In the review of the Futurama episode "A Fishful Of Dollars," which part of the episode does the writer single out as the one exception whose emotional core feels true?

# [Selected passage]
········

Futurama, Season One, Episode Six, “A Fishful Of Dollars”

Written By: Ron Hughart
Directed By: Gregg Vanzo

I remember this as a mediocre episode, not because it wasn’t that funny, but because it was the most major example of the show not quite finding its feet yet. Fry’s defining trait, aside from his stupidness and his terrible hygiene, would become that he’s almost too comfortable in the future (“Oh, it’s just a flying saucer. Excuse me, you can’t park here!”); not only does his sudden obsession with recreating the twentieth century seem really bizarre in retrospect, it’s even stranger having sat down and analysed the show so far, because his first reaction to losing everything and everyone he ever knew was jubilation. I think I can see what they’re trying to get at – Fry panicking at finding he’s genuinely lost something he cared about and then slipping back into old habits at the first opportunity – it just doesn’t ring true, which ruins some of the pathos and most of the comedy. For the most part, the emotional core doesn’t feel true to me; the one exception is the ending, in which Fry chooses to commit himself to his friends. I think the problem with these early episodes is that they keep making ‘the characters choose to stick together’ the climactic decision of episodes, and I know this sounds ass-backwards, but I think it’s too early in the series for that to have a real impact. The characters may be at least 75% of the way there on their own, but they don’t yet have a shared history or specific chemistry to draw on; it’s not just that I don’t ‘know’ these people well enough to care if they stick together or not, it’s that the ways they hurt and betray each other are neither strange enough nor specific enough to these particular characters to land yet. “I, Roommate” worked because Fry’s way of hurting Bender is so weird and specific that it sticks in the head; “The Series Has Landed” worked because Leela makes a choice to commit to Fry at the start of the episode and the rest is a process of her discovering what that really means. Weaker episodes like this and “Fear Of A Bot Planet” don’t have that same sense of an unpredictable yet entirely logical journey.

········

# [Data lines]
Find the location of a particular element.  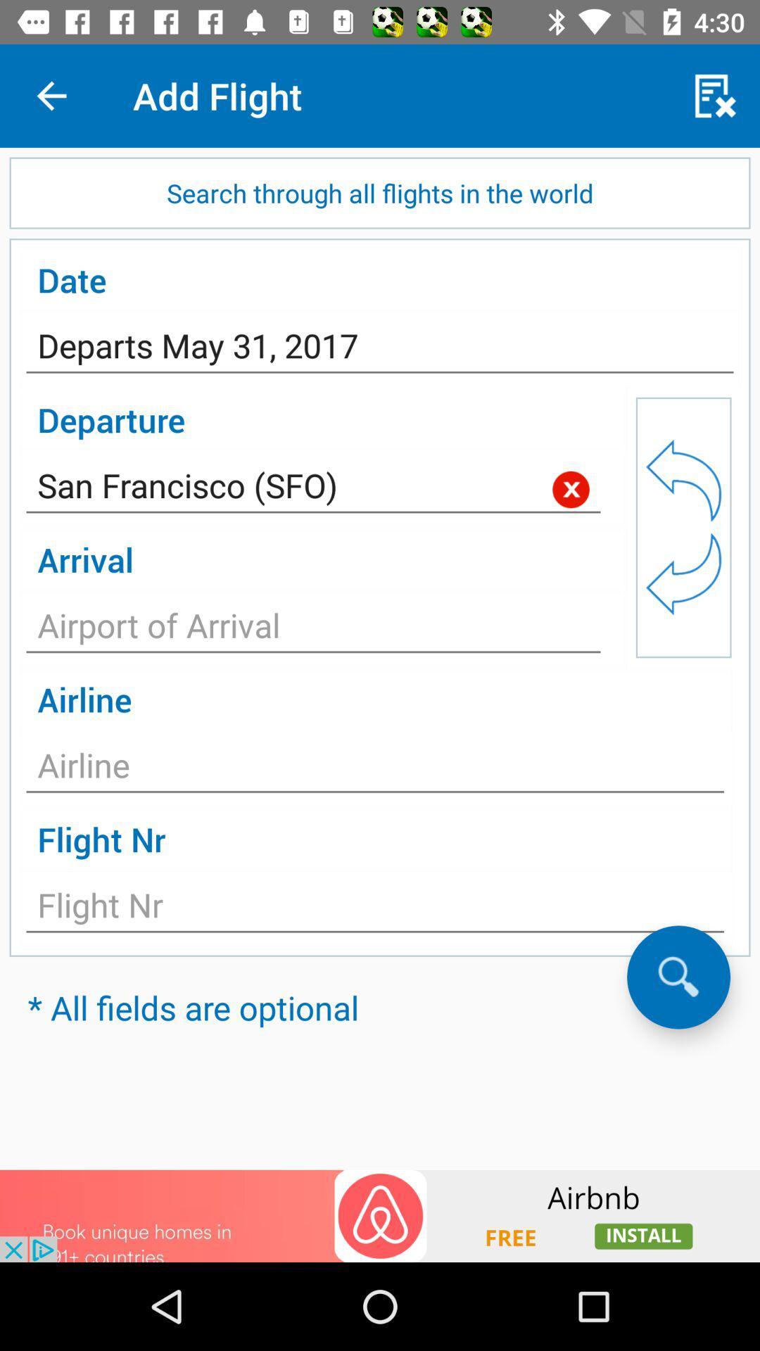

········

# [Full answer]
The ending, in which Fry chooses to commit himself to his friends.